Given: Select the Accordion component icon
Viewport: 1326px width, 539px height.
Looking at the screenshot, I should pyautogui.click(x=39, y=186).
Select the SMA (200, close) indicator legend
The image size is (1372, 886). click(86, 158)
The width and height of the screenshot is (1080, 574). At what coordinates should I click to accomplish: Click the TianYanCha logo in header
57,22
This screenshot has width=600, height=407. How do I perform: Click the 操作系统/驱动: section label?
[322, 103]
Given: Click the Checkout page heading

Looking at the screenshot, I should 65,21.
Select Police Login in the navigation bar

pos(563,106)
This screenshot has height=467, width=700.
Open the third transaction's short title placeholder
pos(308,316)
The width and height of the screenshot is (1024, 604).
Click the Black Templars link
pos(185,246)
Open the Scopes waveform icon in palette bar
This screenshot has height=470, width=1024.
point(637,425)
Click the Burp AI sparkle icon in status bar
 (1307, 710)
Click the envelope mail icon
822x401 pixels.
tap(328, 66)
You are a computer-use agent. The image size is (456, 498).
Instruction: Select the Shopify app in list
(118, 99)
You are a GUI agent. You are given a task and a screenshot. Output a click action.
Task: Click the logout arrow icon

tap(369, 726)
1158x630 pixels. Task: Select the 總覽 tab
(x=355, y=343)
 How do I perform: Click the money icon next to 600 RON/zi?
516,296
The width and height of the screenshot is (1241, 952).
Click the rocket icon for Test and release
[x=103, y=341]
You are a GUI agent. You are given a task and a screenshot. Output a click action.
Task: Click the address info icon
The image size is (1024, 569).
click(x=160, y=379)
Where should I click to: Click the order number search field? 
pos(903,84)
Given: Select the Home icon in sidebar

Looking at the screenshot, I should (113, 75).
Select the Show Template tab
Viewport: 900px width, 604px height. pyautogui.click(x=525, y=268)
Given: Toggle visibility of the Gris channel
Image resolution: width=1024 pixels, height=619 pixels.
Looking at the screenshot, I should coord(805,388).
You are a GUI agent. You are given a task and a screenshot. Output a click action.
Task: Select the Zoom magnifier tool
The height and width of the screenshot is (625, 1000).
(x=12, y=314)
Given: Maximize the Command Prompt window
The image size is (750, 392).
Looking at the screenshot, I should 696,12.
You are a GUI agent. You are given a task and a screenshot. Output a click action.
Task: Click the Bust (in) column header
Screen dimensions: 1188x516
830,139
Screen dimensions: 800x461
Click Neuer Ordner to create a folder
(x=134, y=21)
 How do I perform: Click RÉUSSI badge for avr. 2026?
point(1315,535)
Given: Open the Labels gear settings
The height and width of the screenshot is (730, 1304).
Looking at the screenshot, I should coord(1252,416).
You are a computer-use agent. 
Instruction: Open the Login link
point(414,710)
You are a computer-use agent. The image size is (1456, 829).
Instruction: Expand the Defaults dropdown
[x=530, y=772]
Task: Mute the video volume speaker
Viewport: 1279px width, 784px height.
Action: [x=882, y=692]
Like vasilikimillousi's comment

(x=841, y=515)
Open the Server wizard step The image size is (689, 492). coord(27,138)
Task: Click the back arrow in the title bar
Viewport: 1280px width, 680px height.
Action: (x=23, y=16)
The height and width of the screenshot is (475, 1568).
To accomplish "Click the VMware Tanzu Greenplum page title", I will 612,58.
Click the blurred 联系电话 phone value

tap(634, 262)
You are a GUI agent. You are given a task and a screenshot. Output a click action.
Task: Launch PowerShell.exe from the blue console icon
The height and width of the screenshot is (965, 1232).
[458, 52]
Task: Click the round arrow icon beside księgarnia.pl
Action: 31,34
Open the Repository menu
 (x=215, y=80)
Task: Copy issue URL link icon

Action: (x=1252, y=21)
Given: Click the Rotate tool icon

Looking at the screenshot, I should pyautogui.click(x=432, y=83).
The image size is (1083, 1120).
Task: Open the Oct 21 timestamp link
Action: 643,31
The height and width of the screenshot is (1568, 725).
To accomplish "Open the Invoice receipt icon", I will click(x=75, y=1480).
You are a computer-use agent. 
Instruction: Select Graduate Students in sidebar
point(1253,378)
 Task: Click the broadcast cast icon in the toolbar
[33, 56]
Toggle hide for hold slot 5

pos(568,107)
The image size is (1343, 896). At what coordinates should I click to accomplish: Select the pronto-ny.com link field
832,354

################

Requirement:
Copy here each line of the preceding records with "will" in it.

Task answer:
To accomplish "Click the VMware Tanzu Greenplum page title", I will 612,58.
To accomplish "Open the Invoice receipt icon", I will click(x=75, y=1480).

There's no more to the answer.